Met één snelle beweging druk ik zijn uitgestoken arm naar beneden. De waas die hij uit de verstuiver drukt bevochtigt enkel mijn schoen en een deel van mijn broekspijp. Vervolgens scheld ik hem de kroeg uit.
Als ik naar huis loop stop ik onderweg nog even voor een laatste peuk. Mijn vrouw rookt niet en ze houdt niet van geurtjes in huis. Ik ga op een bankje zitten en vis het pakje uit mijn jaszak. Er zitten er nog een paar in. Mooi. Aansteker. En de brand erin. Ik leun achterover en adem een rookkring uit. Een mooie manier om een avond af te sluiten, al zeg ik het zelf.
Er loopt een hond naar mijn bankje. Een buldog. Het beest gaat een eindje van me vandaan op de grond zitten. Ik zie verder niemand in de buurt. Misschien heeft het dier geen baasje en is het op zoek naar wat gezelschap. Ik vind het best. Dit gezelschap zal me niet zo snel de oren van mijn hoofd kletsen. Het zit me wel aandachtig in de gaten te houden, maar ook dat vind ik oké. Ik bekijk de sterren boven me. In dit deel van het park staat nauwelijks verlichting, maar het is helder vannacht. Zelfs als ik zo meteen niet het pad aanhoud zal het me geen moeite kosten mijn weg te vinden. Ik merk dat de hond om de bank heen is gelopen en achter me wat in het gras aan het rondkrabbelen is. Pas als ik mijn peuk weggooi en opsta komt hij weer tevoorschijn. Ik steek het grasveld achter het bankje over en loop de richting uit van mijn huis.
“Ja? Wat is er?”
Ik zeg het iets kwader dan mijn bedoeling was.
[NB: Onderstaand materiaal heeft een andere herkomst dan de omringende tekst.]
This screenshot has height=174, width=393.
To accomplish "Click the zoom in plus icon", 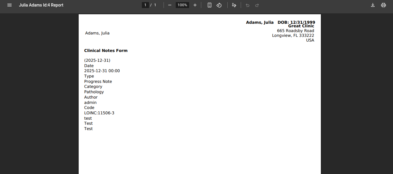I will (195, 5).
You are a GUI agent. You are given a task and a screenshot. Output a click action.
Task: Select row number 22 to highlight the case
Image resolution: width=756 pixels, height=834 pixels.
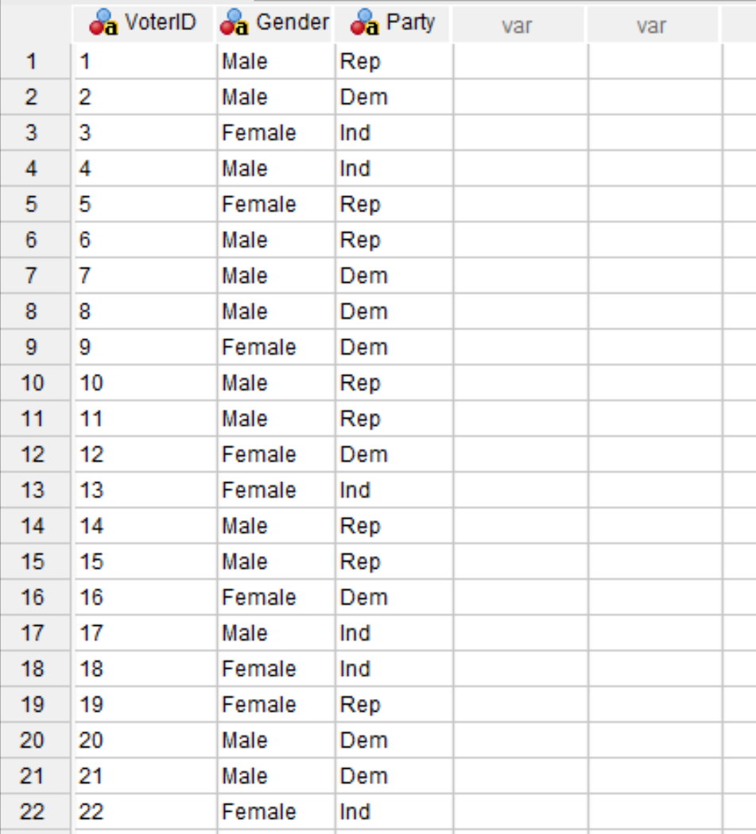point(36,812)
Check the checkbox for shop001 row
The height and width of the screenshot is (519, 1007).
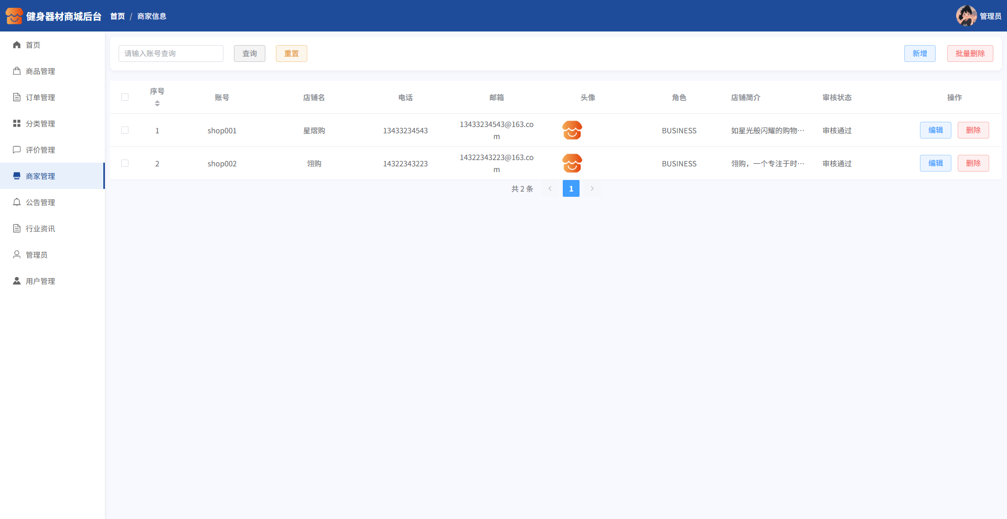(x=125, y=130)
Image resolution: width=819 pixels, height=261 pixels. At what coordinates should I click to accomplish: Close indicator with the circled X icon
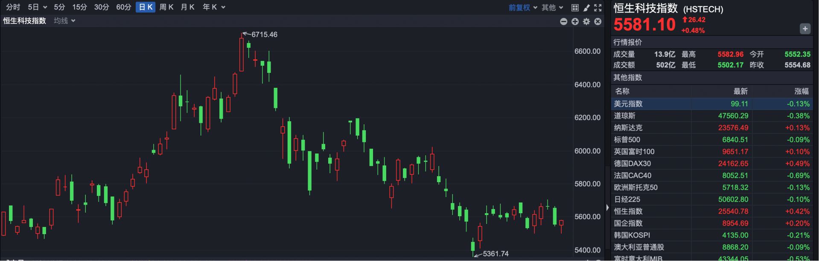click(x=598, y=21)
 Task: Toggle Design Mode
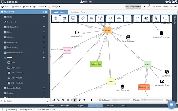point(134,6)
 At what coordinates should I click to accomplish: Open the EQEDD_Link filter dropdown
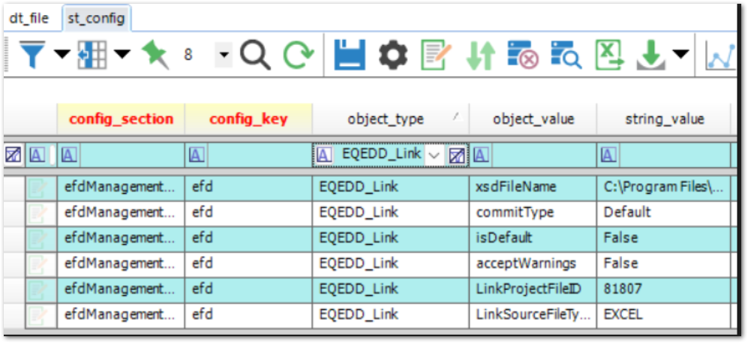tap(434, 155)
Maar met die blik van haar neutraliseert ze de relaxte indruk die de nachtlucht op me heeft gemaakt volledig.
“Ik vind het best hoor dat je er ‘s avonds nog even op uit gaat om een afzakkertje te pakken”, bijt ze me toe, “En dat je me met de afwas laat zitten, dat nog tot daar aan toe.”
Ze wijst naar de vloer achter me. Als we er één in huis hadden, dan had ze er een deegroller in vast gehad.
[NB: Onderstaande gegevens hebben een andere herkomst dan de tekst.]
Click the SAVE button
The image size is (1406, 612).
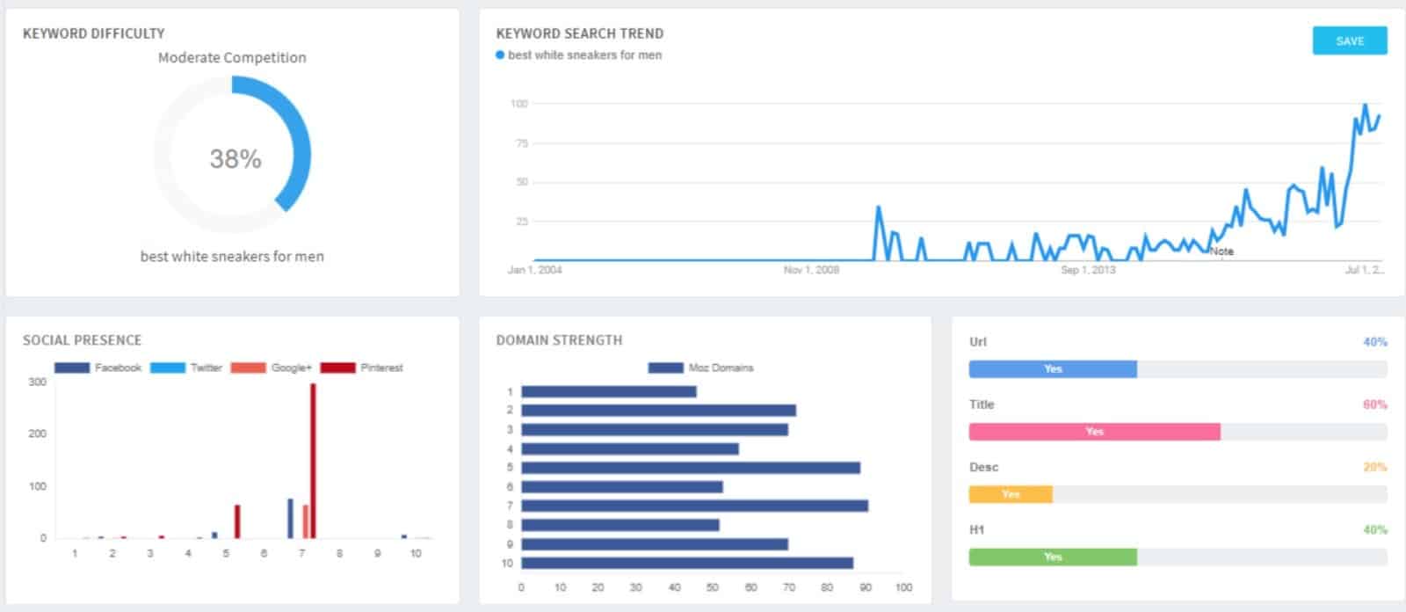pos(1349,40)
“Maar dat je daarna thuis komt en niet eens de moeite doet om fatsoenlijk je voeten te vegen, dat gaat er bij mij niet in. Ben je soms door een mesthoop gelopen? Moet je al die hondenpoep zien. Je moet wel heel erg lomp zijn om niets van die hoop aan je zool te hebben gemerkt. Ik zou bijna denken dat je het expres doet. Ruik je dat dan niet?”